Toronto-Dominion Bank is buying the Canadian equipment-financing business run by U.S. retail banking giant Wells Fargo & Co. , consolidating two of the larger players in that type of lending in Canada and helping give TD a leading share of the market.
The deal announced Thursday allows TD to build out its existing equipment-financing business, which has mostly focused on financing larger loans to companies purchasing special equipment, machinery and vehicles. By acquiring Wells Fargo’s direct equipment financing unit, TD gains a book of business that includes a broader range of smaller and mid-sized clients, as well as the U.S. bank’s systems for processing loans quickly.
The acquisition also expands TD’s presence in important markets across Canada. The business run by Wells Fargo is headquartered in Mississauga, just west of Toronto, but has regional offices in Montreal and Calgary, where TD’s sales forces in equipment finance are less established. The Wells Fargo unit has about $1.5-billion in assets and more than 120 staff, providing financing to businesses that need to buy a range of commercial equipment, from transport trucks to construction and manufacturing tools.
Financial terms of the deal were not disclosed. TD said the transaction is expected to close in the first half of this year but still needs approvals from regulators and under the Competition Act.
“In today’s challenging operating environment, businesses are looking to their bankers to help keep their fleets current, deliver new construction equipment to job sites and support manufacturing businesses with timely customized financing and leasing solutions,” Darren Cooke, vice-president of TD Equipment Finance, said in a news release.

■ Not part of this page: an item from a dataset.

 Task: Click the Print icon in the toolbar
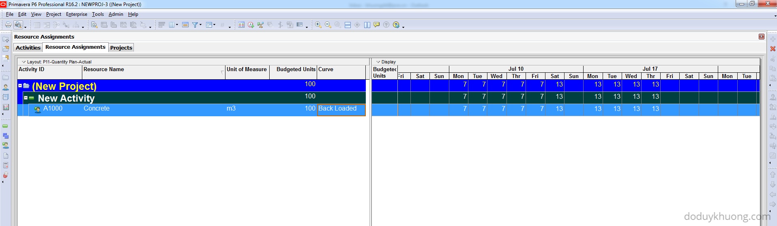coord(8,25)

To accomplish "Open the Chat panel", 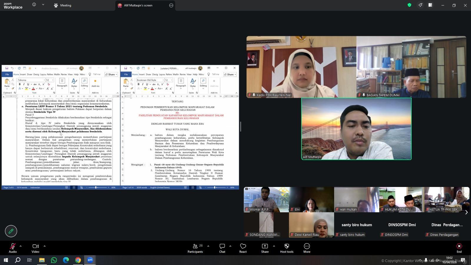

Wells Fargo’s strength in equipment finance in Canada was built partly on a key acquisition in 2016 when General Electric Capital Corp., the financial services arm of the General Electric Co. conglomerate, sold off pieces of its financing business. Wells Fargo snapped up GE’s equipment finance unit, including a roster of specialized staff, after Bank of Montreal acquired the transportation finance division. But the unit was only a small part of Wells Fargo’s Canadian operations.
The head of Wells Fargo Commercial Capital, David Marks, said in a statement that the sale of the business to TD will “allow us to focus our efforts on our U.S. equipment-finance capabilities.”
Over the past decade, other Canadian banks have also moved more into equipment finance – an unglamorous business line that can nevertheless be lucrative and relatively low-risk, as most lending is heavily secured by equipment that can be resold. In 2010, Royal Bank of Canada bought RCAP Leasing and Canadian Western Bank acquired National Leasing Group. More recently, Canadian Western also acquired equipment financing and leasing assets from ECN Capital Corp. in 2018.
For months, TD executives have signalled that the bank is open to pursuing acquisitions, and TD is flush with capital it could choose to spend on deals. But the bank’s focus has mostly been on hunting for opportunities to increase its market share in the southeastern U.S., especially in Florida, or acquire a branded credit-card business, similar to existing partnerships it already has with major retailers Target and Nordstrom.
At a virtual conference earlier this week, TD’s chief executive officer, Bharat Masrani, said that “should there be a compelling opportunity, you would want us to look at it,” later adding: “I expect something will show up given the level of dislocations that have taken place” amid the fallout from the coronavirus pandemic.